Borneo G20 called on Malaysians, especially those in Borneo, to reflect whether the forefathers would have signed up to form Malaysia if it would lead to the people of Borneo losing their right to choose their religion.
“The answer is obvious. Religious freedom was stressed on and assured throughout the negotiations for Malaysia.
Religious freedom was promised in the Inter-Governmental Committee (IGC) Report and MA63, an international treaty.
Without such an assurance, a majority of Sarawak and Sabah leaders would have chosen to remain colonised by the British for a longer period, like Brunei, and might even have formed a federation of their own,” he said.
Johan said to deny Malaysians religious freedom while boasting about upholding MA63 was hypocrisy of the highest degree and an insult to the intelligence of Malaysians, especially Bornean Malaysians, and to continue doing so is to erode the moral basis of Malaysia.
Borneo G20 said it was also an insult to Islam and Muslims to think that the latter would leave the faith if apostasy was possible, as though their faith was a matter of coercion.
“Globally, Islam has thrived as the fastest growing religion and has attracted conversion of non-Muslims in societies where religious freedom is promised. Would Malaysian Muslims not feel injustice and anger if non-Muslims in other countries were legally prohibited from embracing Islam?
Borneo G20 said the four applicants in yesterday’s case were living as non-Muslims, and it was politically impossible for the authorities – not that they should try – to force them to embrace Islam.
“To deny them an official exit is purely to punish them in marital matters so that they cannot marry non-Muslims."
Borneo G20 also expressed concern over the heckling of Kuching Archbishop Simon Peter Poh by a group of Muslims yesterday at the court complex where the case was heard.
A silver lining was that it was also Muslims who formed a guard around the bishop against the overzealous youths.
He said such disruption of public order in the name of religion was unheard of in the lands of Borneo before 1963.
"In Borneo, religions do not divide people or lead people to take the law into their own hands, a fact that is so envied by many Malaysians from the West.

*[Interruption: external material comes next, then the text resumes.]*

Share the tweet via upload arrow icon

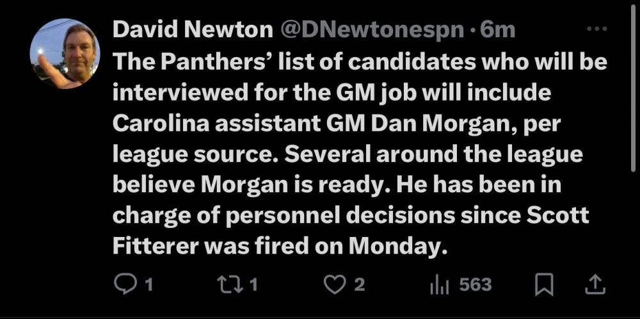pyautogui.click(x=593, y=284)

We are simply peaceful peoples long before Malaysia."
"The ugly incident outside the Kuching Court Complex is an alarming sign that religious harmony in the lands of Borneo is being threatened by extremists who see religion as a zero-sum game of pride and possession, rather than as submission to God,” he said.
Borneo G20 called upon all Malaysians – Bornean and non-Bornean alike – to defend MA63 and all Borneo Malaysians – Muslim and non-Muslim alike – to defend the pre-Malaysia norm of religious harmony and peace. – February 28, 2018.